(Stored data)
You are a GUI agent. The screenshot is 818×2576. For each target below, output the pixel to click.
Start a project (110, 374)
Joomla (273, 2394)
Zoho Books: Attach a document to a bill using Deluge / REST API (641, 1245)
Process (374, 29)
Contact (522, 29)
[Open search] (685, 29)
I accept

→ ASSIGNMENT:
Every record above must be repeated word for word.

→ RESULT:
You are a GUI agent. The screenshot is 818×2576. For each target below, output the pixel to click.
Start a project (110, 374)
Joomla (273, 2394)
Zoho Books: Attach a document to a bill using Deluge / REST API (641, 1245)
Process (374, 29)
Contact (522, 29)
[Open search] (685, 29)
I accept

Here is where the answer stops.